Histoire de bacchante(s)

Très paresseuse encore, cette semaine. Beaucoup rêvassé. Et surtout beaucoup lu. La bibliothèque est agréablement fournie. C’est d’ailleurs un point fort de cette auberge. Dans les pays anglophones, la table de nuit abrite souvent une bible : texte ardu, traduction sans poésie mais utilité certaine en cas d’insomnie. En France, par contre, tout au plus parvient-on à mettre la main sur le journal de la veille (celui du jour vient d’être emprunté). Si l’établissement est situé près d’une station de la SNCF, il arrive qu’un roman « de gare » s’y soit égaré. À prendre avec des pincettes, ce roman : comment savoir qui en a corné les pages, en quelles circonstances, dans quel but ? Mais quelquefois, une surprise vous attend, comme dans cet hôtel lyonnais qui avait connu des jours meilleurs : sous le lit, remplaçant un pied du sommier, un Gaffiot. Un Gaffiot ! Il faut avoir vécu l’émoi des versions latines pour saisir l’importance de cette découverte.

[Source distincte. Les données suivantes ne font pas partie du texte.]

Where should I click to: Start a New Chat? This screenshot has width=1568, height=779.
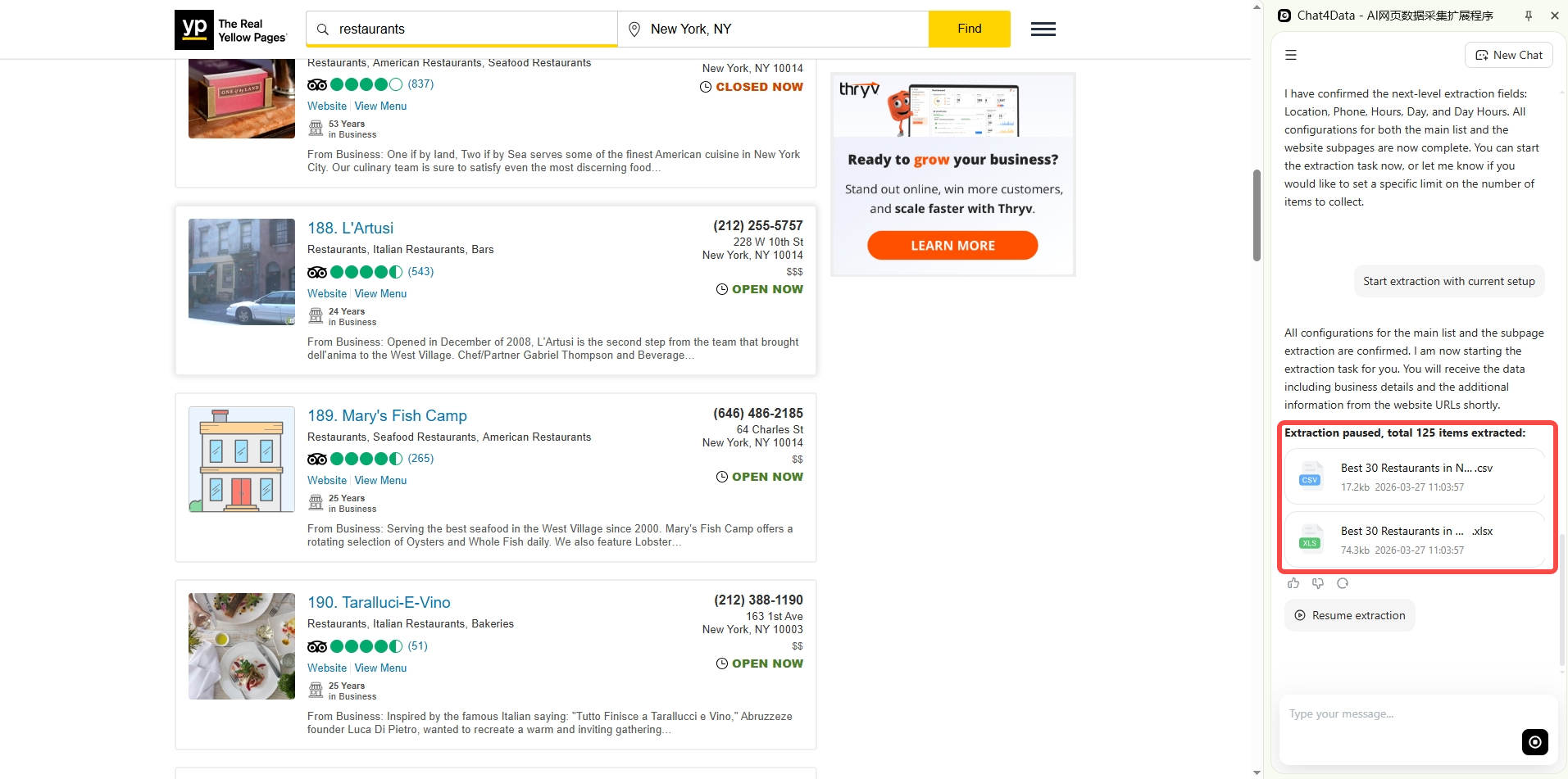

Grand ouvert sur l’oreiller, dans le rond de lumière de la lampe de chevet, il avait livré ses pages denses comme des colonnes de fourmis, ses lignes parfois un peu floues d’avant l’impression numérique, ses listes interminables de mots latins avec leurs accents… comment dit-on, déjà ? Ah oui, diacritiques.

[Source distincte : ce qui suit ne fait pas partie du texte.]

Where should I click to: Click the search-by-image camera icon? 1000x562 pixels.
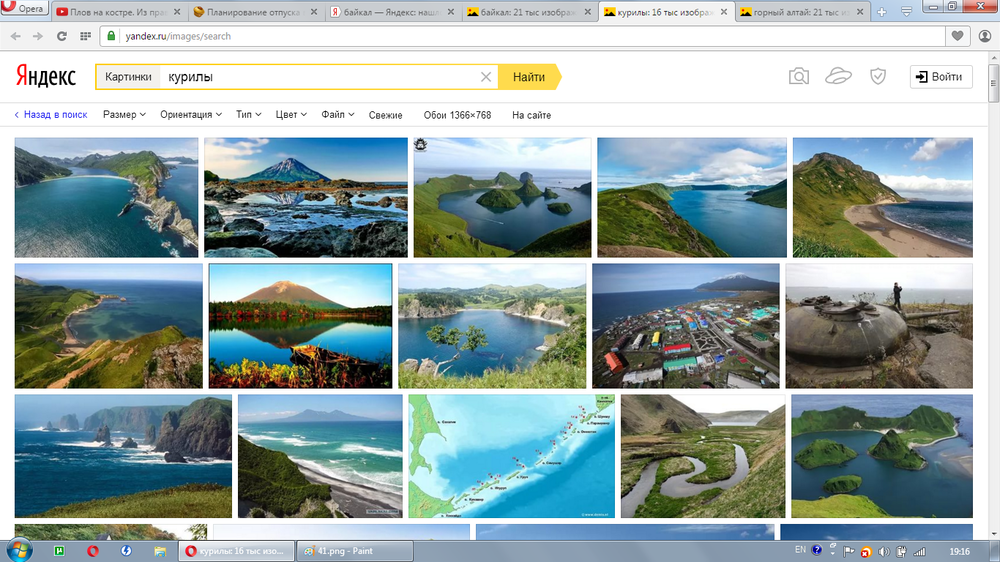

Que l’amour du Gaffiot n’égare personne ! Il s’agissait seulement ici de louer la bibliothèque de l’Auberge, qui offre des ressources intéressantes. Est-ce celle de la patronne ? Ou bien a-t-elle récupéré tout ça dans une brocante ? On y trouve en tout cas, planqués derrière les polars de rigueur, un antique catalogue de la Manufacture française d’armes et cycles de Saint-Etienne (année 1912), quelques éditions plus récentes de l’Almanach Vermot, le célèbre manuel de savoir-vivre Convenances et bonnes manières de l’immortelle Berthe Bernage. En farfouillant, c’est d’ailleurs toute l’œuvre de cette dame qui apparaît, les sages Brigitte, les frais Elisabeth et les poignants Marguerite, même les joyeux Giboulée. Comme égarés parmi eux, des volumes plus échevelés : Les hauts de Hurlevent, Jane Eyre, Orgueil et préjugés… Pages craquantes, léger parfum d’humidité… pur bonheur ! Autant dire que la semaine a été riche en relectures nostalgiques. Vague à l’âme…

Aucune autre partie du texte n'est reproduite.